---------- Records provided

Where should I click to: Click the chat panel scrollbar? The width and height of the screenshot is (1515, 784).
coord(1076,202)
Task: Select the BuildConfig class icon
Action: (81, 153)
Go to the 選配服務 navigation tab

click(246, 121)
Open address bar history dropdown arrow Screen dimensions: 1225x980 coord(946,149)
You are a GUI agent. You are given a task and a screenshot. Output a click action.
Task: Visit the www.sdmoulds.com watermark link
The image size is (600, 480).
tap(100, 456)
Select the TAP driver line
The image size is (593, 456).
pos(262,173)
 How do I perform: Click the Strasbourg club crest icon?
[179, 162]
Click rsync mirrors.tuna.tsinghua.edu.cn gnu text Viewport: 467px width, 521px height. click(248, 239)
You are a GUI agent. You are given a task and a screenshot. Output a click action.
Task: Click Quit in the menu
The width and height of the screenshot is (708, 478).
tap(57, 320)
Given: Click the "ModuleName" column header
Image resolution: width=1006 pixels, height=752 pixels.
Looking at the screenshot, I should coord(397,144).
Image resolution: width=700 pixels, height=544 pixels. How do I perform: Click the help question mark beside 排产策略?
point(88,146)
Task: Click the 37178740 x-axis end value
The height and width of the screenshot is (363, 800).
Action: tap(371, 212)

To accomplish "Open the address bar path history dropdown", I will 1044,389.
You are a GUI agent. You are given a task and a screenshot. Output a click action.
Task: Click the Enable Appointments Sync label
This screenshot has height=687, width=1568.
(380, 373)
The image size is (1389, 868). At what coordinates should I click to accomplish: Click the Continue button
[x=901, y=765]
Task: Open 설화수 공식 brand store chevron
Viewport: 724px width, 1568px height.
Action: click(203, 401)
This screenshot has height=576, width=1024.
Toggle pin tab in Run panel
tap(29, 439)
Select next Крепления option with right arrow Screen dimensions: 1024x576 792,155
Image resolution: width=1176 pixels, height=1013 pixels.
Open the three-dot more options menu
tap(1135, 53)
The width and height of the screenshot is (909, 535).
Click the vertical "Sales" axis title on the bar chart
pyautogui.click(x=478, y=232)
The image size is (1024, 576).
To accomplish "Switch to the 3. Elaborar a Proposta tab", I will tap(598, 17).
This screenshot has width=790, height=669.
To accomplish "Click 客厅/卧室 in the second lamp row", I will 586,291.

--------------------

Copy out every line of the dataset items word for word.

Task result:
Where should I click to: Click the chat panel scrollbar? The width and height of the screenshot is (1515, 784).
coord(1076,202)
Task: Select the BuildConfig class icon
Action: (81, 153)
Go to the 選配服務 navigation tab

click(246, 121)
Open address bar history dropdown arrow Screen dimensions: 1225x980 coord(946,149)
You are a GUI agent. You are given a task and a screenshot. Output a click action.
Task: Visit the www.sdmoulds.com watermark link
The image size is (600, 480).
tap(100, 456)
Select the TAP driver line
The image size is (593, 456).
pos(262,173)
 How do I perform: Click the Strasbourg club crest icon?
[179, 162]
Click rsync mirrors.tuna.tsinghua.edu.cn gnu text Viewport: 467px width, 521px height. click(248, 239)
You are a GUI agent. You are given a task and a screenshot. Output a click action.
Task: Click Quit in the menu
The width and height of the screenshot is (708, 478).
tap(57, 320)
Given: Click the "ModuleName" column header
Image resolution: width=1006 pixels, height=752 pixels.
Looking at the screenshot, I should coord(397,144).
Image resolution: width=700 pixels, height=544 pixels. How do I perform: Click the help question mark beside 排产策略?
point(88,146)
Task: Click the 37178740 x-axis end value
The height and width of the screenshot is (363, 800).
Action: tap(371, 212)

To accomplish "Open the address bar path history dropdown", I will 1044,389.
You are a GUI agent. You are given a task and a screenshot. Output a click action.
Task: Click the Enable Appointments Sync label
This screenshot has height=687, width=1568.
(380, 373)
The image size is (1389, 868). At what coordinates should I click to accomplish: Click the Continue button
[x=901, y=765]
Task: Open 설화수 공식 brand store chevron
Viewport: 724px width, 1568px height.
Action: click(203, 401)
This screenshot has height=576, width=1024.
Toggle pin tab in Run panel
tap(29, 439)
Select next Крепления option with right arrow Screen dimensions: 1024x576 792,155
Image resolution: width=1176 pixels, height=1013 pixels.
Open the three-dot more options menu
tap(1135, 53)
The width and height of the screenshot is (909, 535).
Click the vertical "Sales" axis title on the bar chart
pyautogui.click(x=478, y=232)
The image size is (1024, 576).
To accomplish "Switch to the 3. Elaborar a Proposta tab", I will tap(598, 17).
This screenshot has width=790, height=669.
To accomplish "Click 客厅/卧室 in the second lamp row", I will 586,291.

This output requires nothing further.